What could have been a harrowing and abstract milestone in the trail of horror remains an idea not fleshed out enough, although it does not fail to induce creeping tension that refuses to leave after the film is over. One relief is that this seeming tale of caution does not come off as a sermon on promiscuity, but rather takes that idea while sinking its teeth into the survival tension that surrounds such a situation. The imagery is striking and craftily done in wide panoramic shots which strips the supposedly familiar suburban neighbourhood of its ‘safe’ label, with the eeriness elevated by the Carpenter-inspired electronic crescendos that dominate the atmosphere. It also plays its striding ambiguity into its climax with the open-ended climactic image; a brilliant close (or is it?) to the events that took place.
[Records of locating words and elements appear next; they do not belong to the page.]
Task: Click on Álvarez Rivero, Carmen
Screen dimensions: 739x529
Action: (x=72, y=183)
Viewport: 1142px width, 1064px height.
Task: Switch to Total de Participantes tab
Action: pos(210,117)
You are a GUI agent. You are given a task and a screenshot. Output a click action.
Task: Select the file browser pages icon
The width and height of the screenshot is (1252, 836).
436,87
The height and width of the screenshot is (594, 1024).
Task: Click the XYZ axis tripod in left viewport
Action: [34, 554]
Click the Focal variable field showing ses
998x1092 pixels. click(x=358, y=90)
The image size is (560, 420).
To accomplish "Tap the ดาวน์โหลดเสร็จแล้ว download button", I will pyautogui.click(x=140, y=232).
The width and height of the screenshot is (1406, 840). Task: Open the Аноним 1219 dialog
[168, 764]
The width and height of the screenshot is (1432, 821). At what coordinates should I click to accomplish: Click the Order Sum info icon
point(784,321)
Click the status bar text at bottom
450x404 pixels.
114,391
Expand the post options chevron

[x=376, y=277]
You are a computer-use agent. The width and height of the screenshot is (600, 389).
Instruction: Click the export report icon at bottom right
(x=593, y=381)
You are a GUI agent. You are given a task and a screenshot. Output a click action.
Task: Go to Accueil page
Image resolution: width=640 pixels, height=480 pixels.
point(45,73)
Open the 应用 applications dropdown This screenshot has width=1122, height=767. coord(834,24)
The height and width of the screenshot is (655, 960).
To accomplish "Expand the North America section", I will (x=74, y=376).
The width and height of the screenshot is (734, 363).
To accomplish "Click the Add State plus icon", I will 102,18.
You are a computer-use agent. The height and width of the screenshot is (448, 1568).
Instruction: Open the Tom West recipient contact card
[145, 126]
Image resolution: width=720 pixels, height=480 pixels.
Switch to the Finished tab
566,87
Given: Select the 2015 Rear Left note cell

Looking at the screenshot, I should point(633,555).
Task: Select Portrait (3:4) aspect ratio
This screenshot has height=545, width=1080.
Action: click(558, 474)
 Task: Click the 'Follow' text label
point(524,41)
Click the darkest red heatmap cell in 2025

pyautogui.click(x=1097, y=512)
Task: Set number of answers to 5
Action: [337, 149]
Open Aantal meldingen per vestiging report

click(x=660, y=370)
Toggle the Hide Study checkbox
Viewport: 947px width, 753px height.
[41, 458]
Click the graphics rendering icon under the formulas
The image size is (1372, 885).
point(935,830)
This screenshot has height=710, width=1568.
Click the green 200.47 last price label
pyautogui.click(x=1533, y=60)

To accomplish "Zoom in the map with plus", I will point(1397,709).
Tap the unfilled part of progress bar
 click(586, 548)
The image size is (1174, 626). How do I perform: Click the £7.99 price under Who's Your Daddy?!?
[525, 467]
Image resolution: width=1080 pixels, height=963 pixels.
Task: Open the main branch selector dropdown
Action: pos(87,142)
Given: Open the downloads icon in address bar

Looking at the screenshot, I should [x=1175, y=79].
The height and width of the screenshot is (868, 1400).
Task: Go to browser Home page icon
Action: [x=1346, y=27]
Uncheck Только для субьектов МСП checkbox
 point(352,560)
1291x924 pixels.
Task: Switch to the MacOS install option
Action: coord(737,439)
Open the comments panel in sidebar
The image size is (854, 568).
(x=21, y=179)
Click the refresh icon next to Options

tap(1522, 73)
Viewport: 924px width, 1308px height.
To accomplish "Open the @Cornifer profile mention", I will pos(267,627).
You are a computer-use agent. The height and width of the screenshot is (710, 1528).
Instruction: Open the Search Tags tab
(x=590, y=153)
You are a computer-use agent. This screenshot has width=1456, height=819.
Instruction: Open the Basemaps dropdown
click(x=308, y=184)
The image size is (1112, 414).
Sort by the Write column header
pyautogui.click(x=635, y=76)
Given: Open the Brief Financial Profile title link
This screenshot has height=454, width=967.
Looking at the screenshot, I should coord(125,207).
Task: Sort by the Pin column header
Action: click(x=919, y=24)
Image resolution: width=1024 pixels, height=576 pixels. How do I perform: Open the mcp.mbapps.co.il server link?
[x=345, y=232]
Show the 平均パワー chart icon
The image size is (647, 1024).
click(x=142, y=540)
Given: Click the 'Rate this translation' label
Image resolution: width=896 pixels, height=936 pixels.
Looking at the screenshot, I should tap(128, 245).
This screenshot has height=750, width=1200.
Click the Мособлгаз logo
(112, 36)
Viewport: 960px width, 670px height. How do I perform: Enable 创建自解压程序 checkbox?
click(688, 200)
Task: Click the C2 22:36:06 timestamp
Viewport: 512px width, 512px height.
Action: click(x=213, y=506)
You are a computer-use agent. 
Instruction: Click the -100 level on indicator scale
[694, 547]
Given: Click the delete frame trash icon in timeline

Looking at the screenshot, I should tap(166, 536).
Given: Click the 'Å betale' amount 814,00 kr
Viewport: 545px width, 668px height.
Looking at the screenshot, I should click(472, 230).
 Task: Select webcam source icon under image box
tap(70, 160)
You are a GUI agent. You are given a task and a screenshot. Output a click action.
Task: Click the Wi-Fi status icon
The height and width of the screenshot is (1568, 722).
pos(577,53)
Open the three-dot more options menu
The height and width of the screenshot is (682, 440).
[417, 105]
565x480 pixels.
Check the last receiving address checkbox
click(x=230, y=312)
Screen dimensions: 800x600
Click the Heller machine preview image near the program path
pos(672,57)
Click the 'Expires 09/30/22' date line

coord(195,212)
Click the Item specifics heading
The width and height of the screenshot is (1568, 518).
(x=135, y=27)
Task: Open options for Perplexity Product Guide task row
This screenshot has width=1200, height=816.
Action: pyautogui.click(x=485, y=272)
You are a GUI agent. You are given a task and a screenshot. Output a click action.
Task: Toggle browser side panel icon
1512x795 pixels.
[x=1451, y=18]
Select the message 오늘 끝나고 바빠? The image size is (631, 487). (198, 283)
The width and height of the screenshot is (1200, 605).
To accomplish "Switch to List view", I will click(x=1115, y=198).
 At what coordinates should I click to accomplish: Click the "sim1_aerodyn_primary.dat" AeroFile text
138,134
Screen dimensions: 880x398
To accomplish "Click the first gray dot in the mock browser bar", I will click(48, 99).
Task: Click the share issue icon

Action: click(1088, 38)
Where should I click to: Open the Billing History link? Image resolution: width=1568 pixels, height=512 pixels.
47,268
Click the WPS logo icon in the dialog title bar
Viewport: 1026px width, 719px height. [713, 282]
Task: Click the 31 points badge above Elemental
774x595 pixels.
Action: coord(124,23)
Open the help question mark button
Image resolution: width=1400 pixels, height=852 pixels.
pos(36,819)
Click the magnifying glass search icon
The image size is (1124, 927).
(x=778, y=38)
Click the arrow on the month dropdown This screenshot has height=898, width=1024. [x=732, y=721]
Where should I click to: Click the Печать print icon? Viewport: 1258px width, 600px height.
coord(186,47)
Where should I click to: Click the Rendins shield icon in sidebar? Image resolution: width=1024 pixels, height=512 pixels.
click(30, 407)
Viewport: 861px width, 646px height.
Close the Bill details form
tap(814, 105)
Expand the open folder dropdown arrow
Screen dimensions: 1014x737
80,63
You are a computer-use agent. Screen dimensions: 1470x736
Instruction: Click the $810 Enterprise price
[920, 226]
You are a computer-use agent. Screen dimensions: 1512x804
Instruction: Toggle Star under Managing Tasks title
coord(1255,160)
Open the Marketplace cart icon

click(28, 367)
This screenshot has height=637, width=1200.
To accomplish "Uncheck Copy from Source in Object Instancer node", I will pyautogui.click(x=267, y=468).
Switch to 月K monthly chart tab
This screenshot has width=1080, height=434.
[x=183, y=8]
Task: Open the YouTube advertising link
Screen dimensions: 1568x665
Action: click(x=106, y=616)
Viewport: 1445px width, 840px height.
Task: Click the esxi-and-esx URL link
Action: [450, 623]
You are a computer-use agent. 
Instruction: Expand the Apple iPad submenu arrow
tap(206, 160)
Where the movie falters a bit is in the characters who while seem real enough, do varyingly stupid acts throughout, such as sleeping atop their car when there is a demon on the loose. It is indeed a clever idea, which could have done a lot more with fewer rules and had the potential to be a classic if not for it remaining a watered down concept. All in all, it is not a masterpiece as certain critics claim it to be, but it is definitely worthwhile, if only for the haunting atmosphere and discomfort that will follow you out the theatre just as the demon does.